Word and element location listing
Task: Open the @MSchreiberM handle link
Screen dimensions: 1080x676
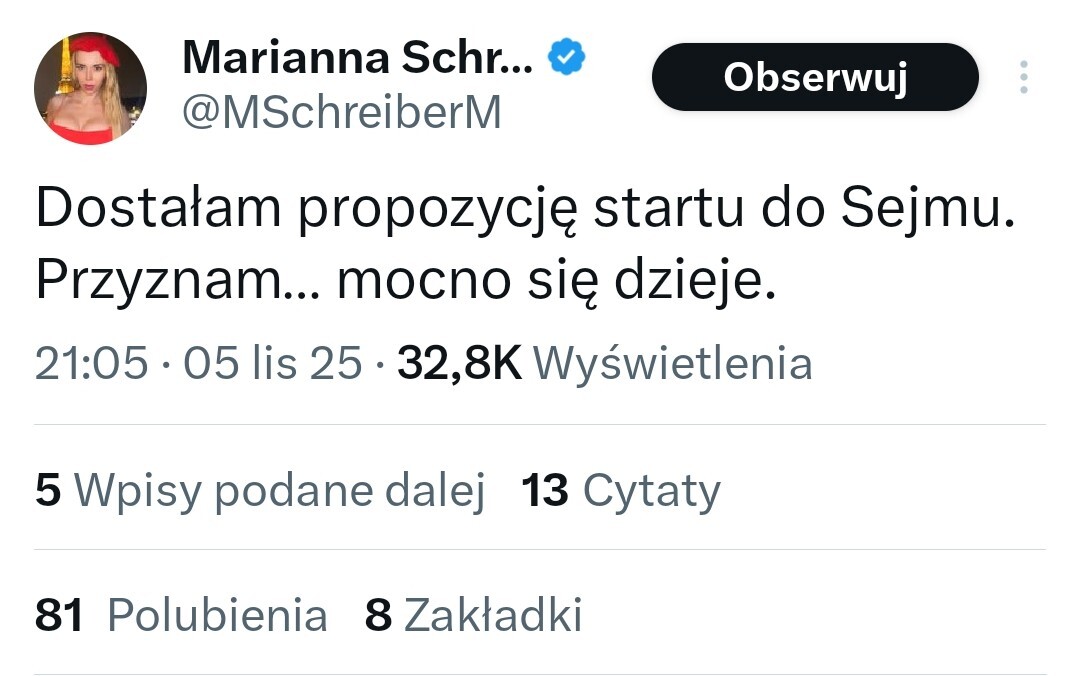Action: (x=341, y=114)
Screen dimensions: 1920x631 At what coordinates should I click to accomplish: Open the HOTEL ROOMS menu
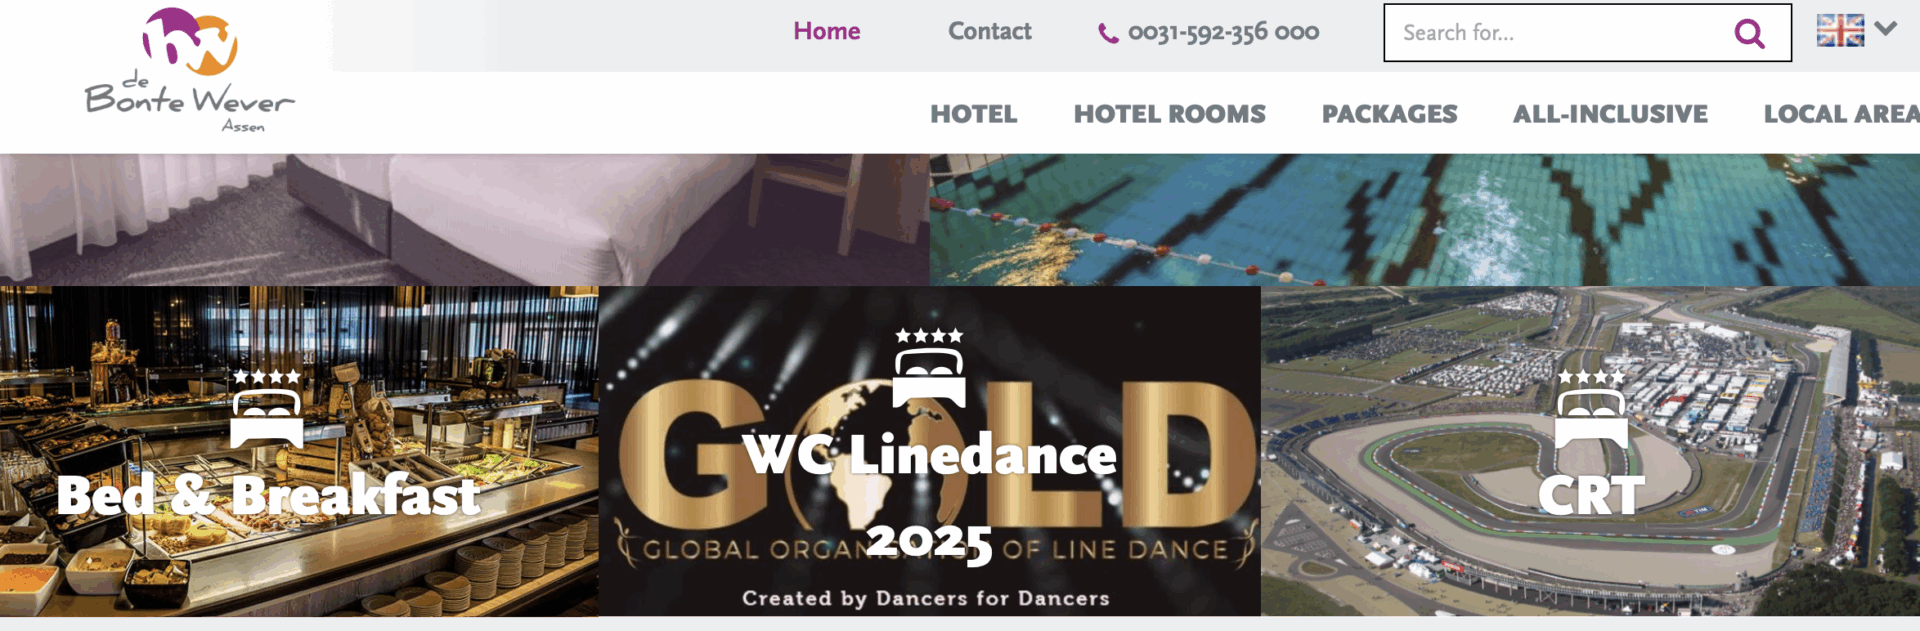(x=1170, y=114)
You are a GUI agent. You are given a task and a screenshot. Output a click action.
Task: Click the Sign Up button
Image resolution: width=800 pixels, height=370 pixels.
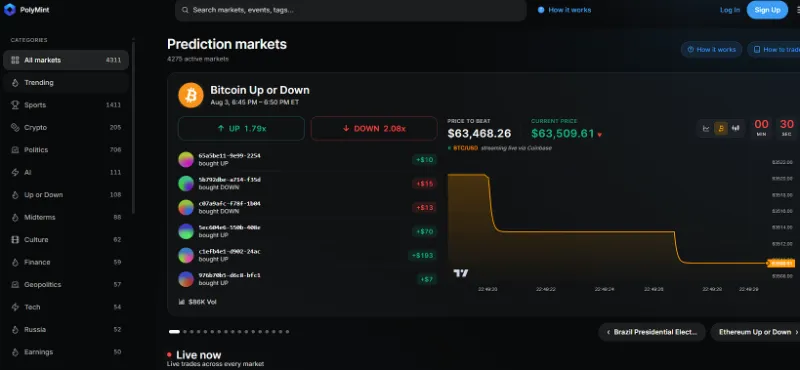point(767,10)
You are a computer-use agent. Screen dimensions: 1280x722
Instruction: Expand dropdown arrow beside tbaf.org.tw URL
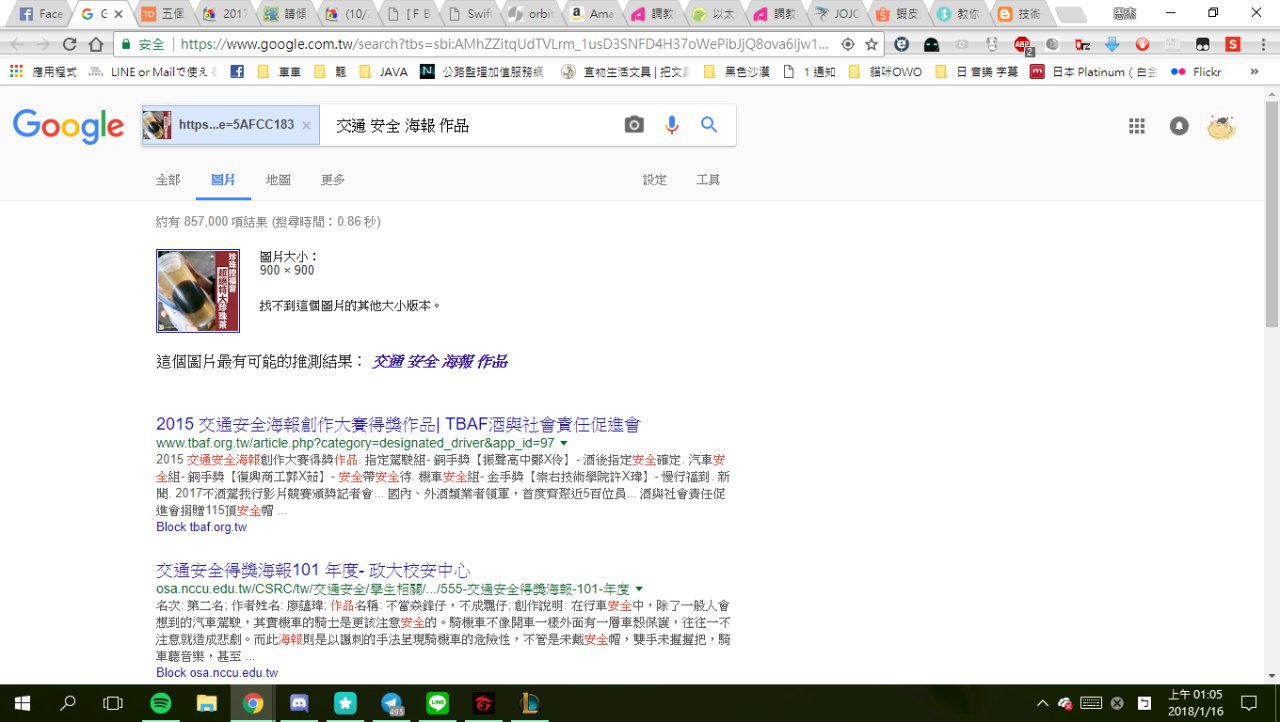564,443
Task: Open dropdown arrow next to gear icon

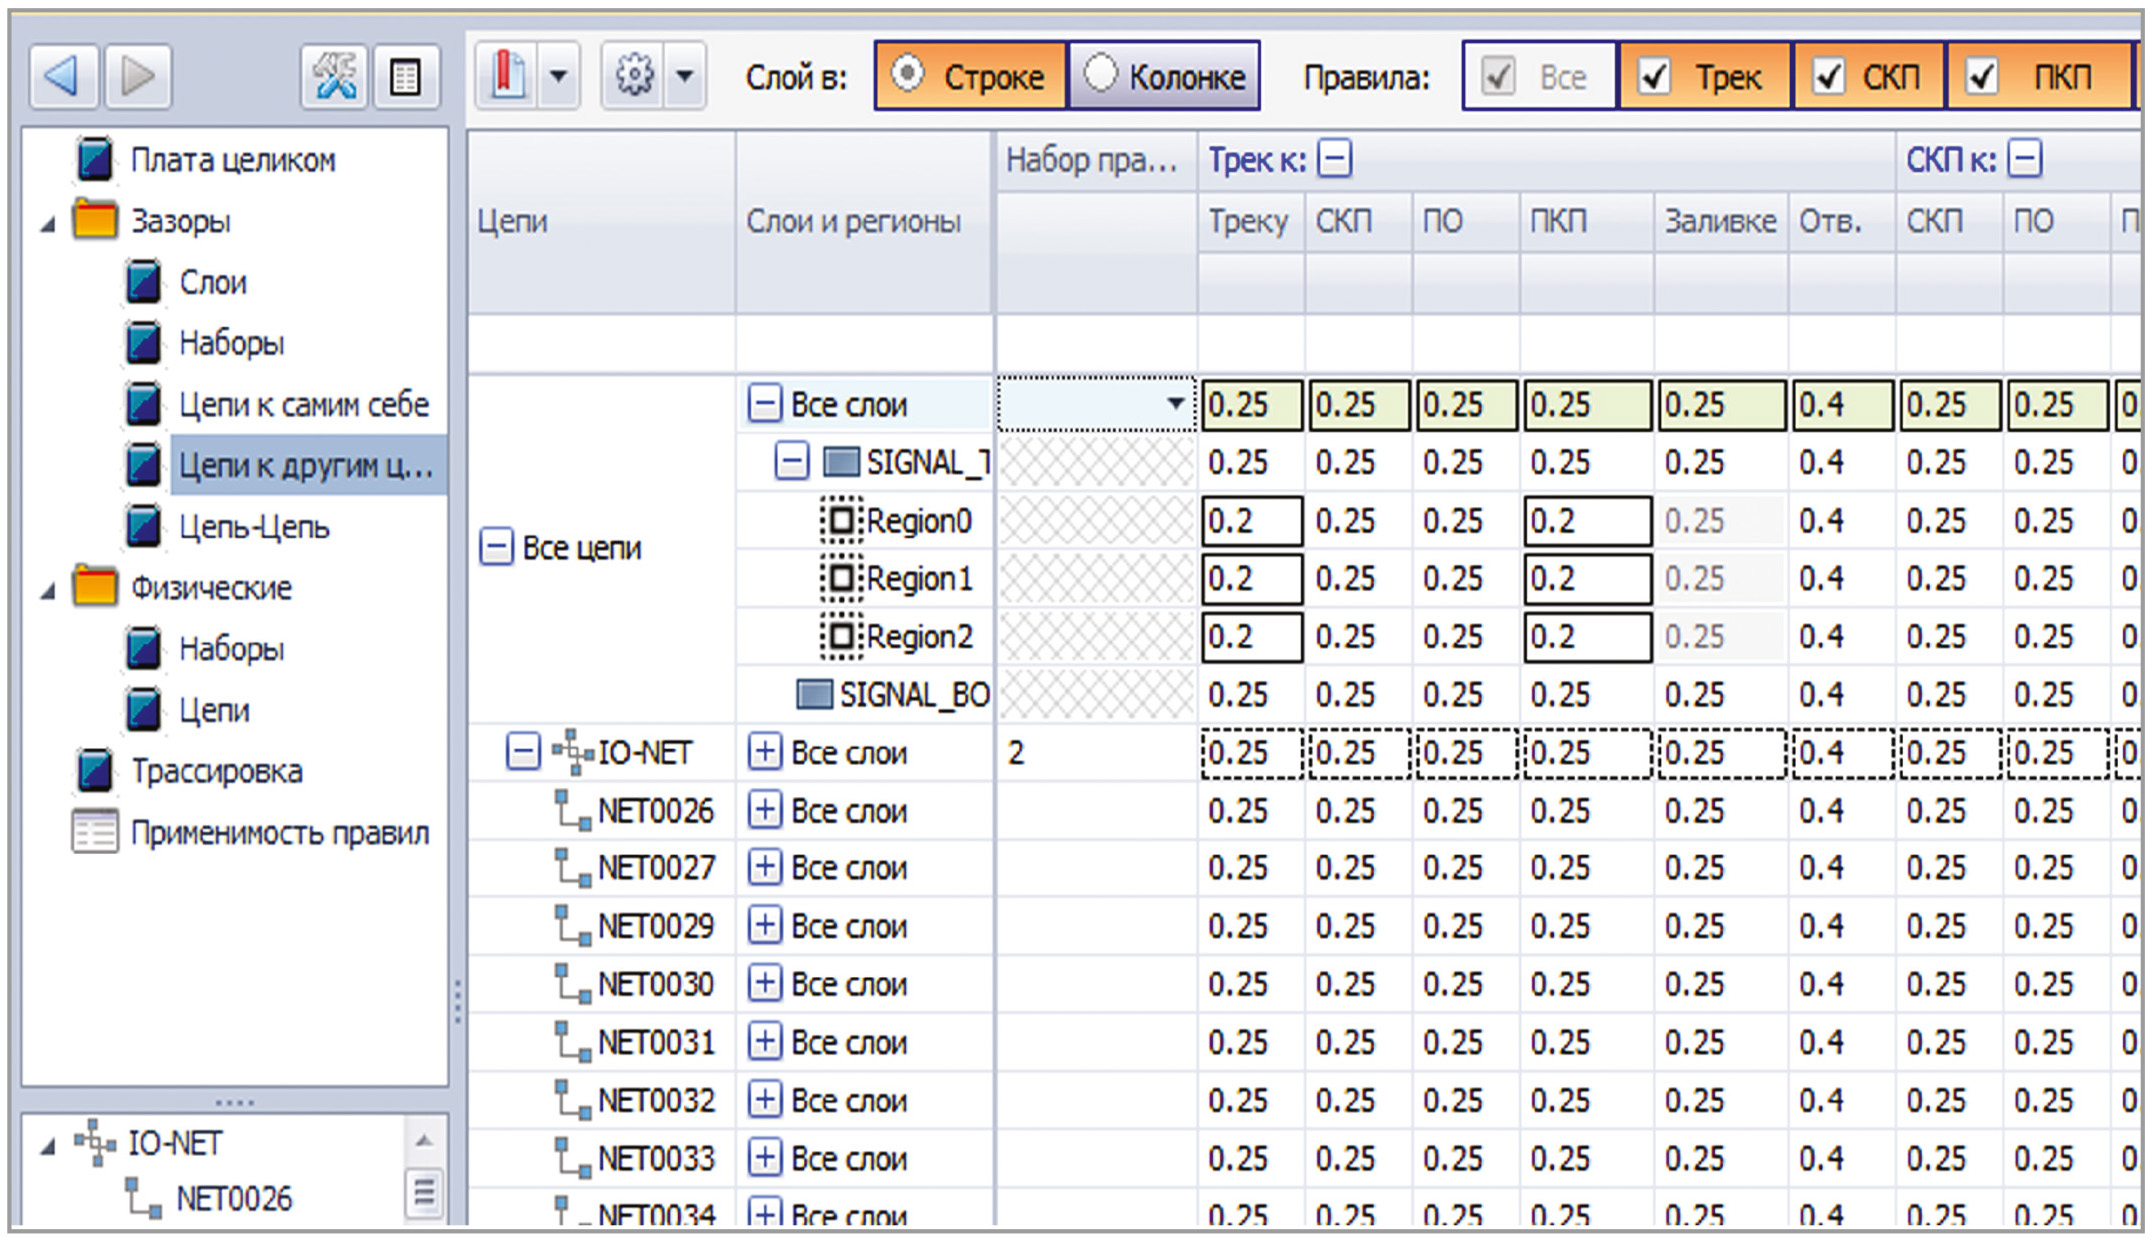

_WHAT TO PRODUCE_
Update the listing by changing every "Screen dimensions" to "Display dimensions" while keeping everything else the same. Leave the pictures out of your answer.

_TASK ANSWER_
Task: Open the @MSchreiberM handle link
Display dimensions: 1080x676
Action: (x=341, y=114)
Display dimensions: 1920x631 At what coordinates should I click to accomplish: Open the HOTEL ROOMS menu
(x=1170, y=114)
You are a GUI agent. You are given a task and a screenshot. Output a click action.
Task: Click the Sign Up button
Image resolution: width=800 pixels, height=370 pixels.
point(767,10)
You are a computer-use agent. Display dimensions: 1280x722
Instruction: Expand dropdown arrow beside tbaf.org.tw URL
564,443
Task: Open dropdown arrow next to gear icon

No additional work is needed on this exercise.